» **Work to complete**: Reproduce word for word the part of the suction cup explanation below between "A suction cup stays" and "suction cup work.", inclusive.

» **Page**:
How does a suction cup work? A suction cup works by creating a partial vacuum and using air pressure to keep the cup stuck to a wall.
A suction cup stays on a wall because of the weight of the air. Suction cups are made of rubber, silicone, or plastic that is flexible enough to deform, but strong enough to return to its original shape. This ability to change shape and then spring back again is called elasticity, and materials that do this well are called elastomers. The long chains of polymers that make up the rubber or plastic are all tangled up. When the elastomer is deformed, the polymers straighten out and become more ordered. Energy has to be put into the material to do this. The polymers would much rather stay in a state of disorder than be neatly arranged, so the material releases that energy and returns to its original tangled shape. That springing back is a large part of what makes the suction cup work.

» **Provided data**:
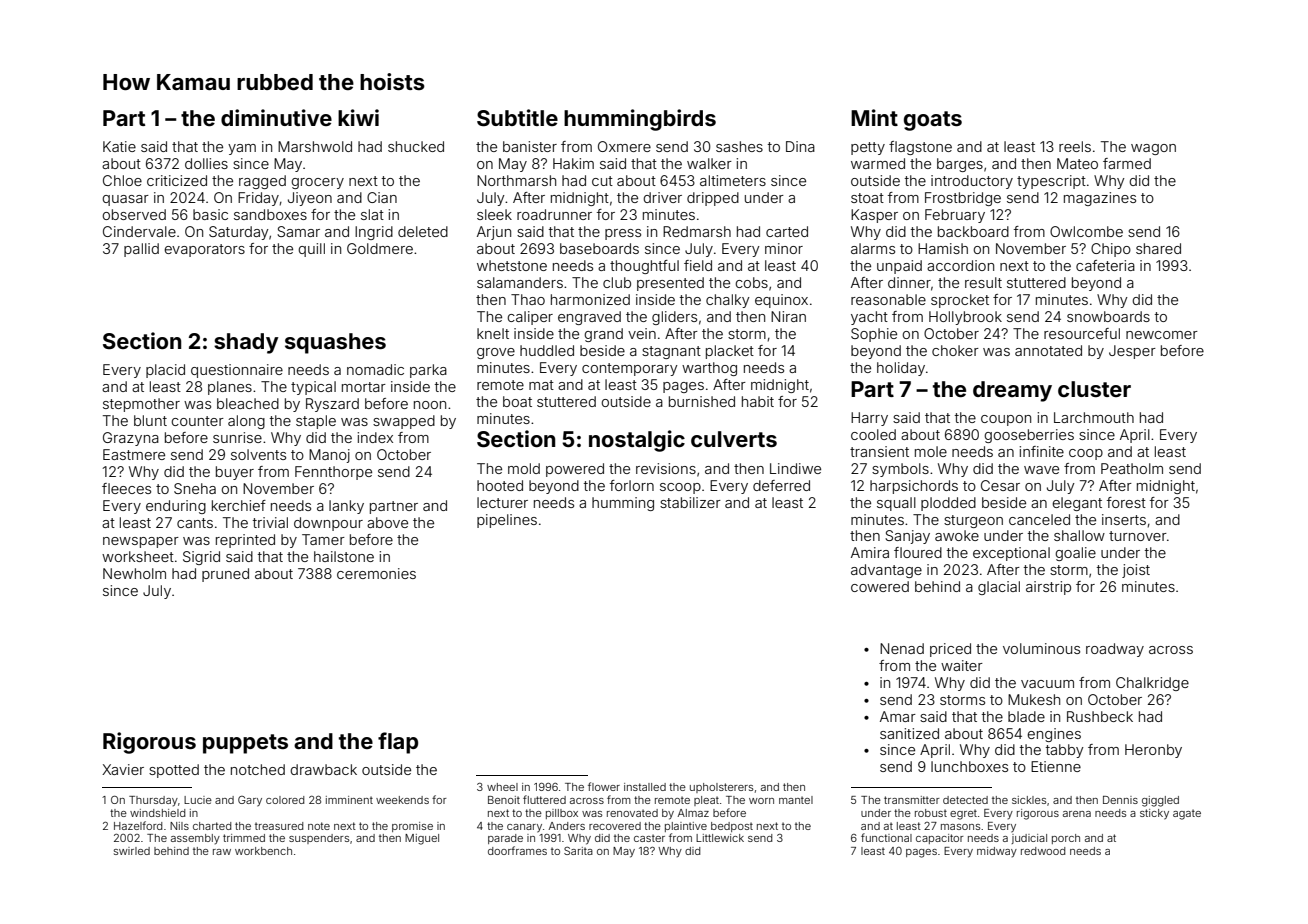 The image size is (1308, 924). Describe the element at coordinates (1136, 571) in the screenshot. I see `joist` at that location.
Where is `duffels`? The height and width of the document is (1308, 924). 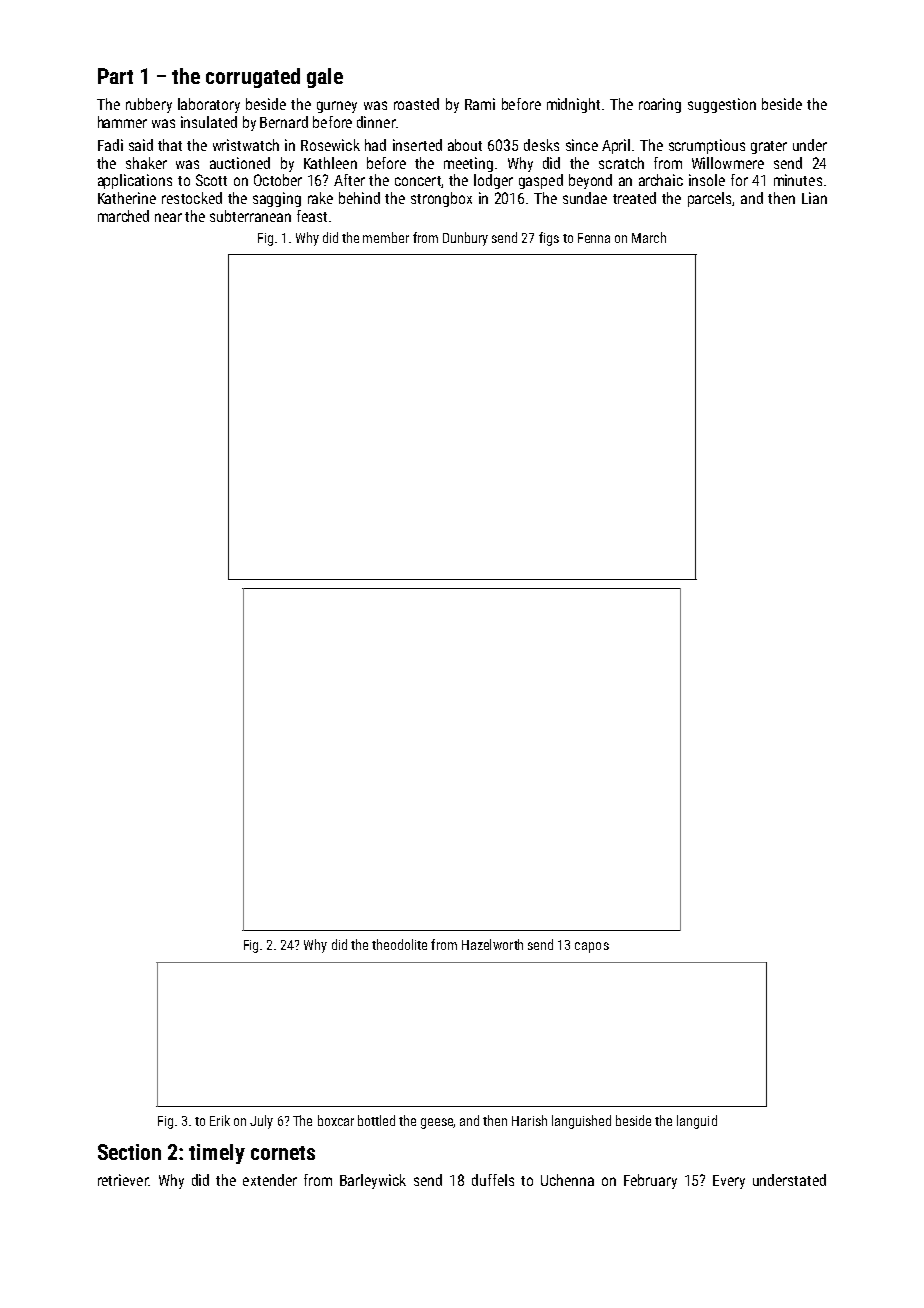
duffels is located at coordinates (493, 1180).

» **Task solution**:
A suction cup stays on a wall because of the weight of the air. Suction cups are made of rubber, silicone, or plastic that is flexible enough to deform, but strong enough to return to its original shape. This ability to change shape and then spring back again is called elasticity, and materials that do this well are called elastomers. The long chains of polymers that make up the rubber or plastic are all tangled up. When the elastomer is deformed, the polymers straighten out and become more ordered. Energy has to be put into the material to do this. The polymers would much rather stay in a state of disorder than be neatly arranged, so the material releases that energy and returns to its original tangled shape. That springing back is a large part of what makes the suction cup work.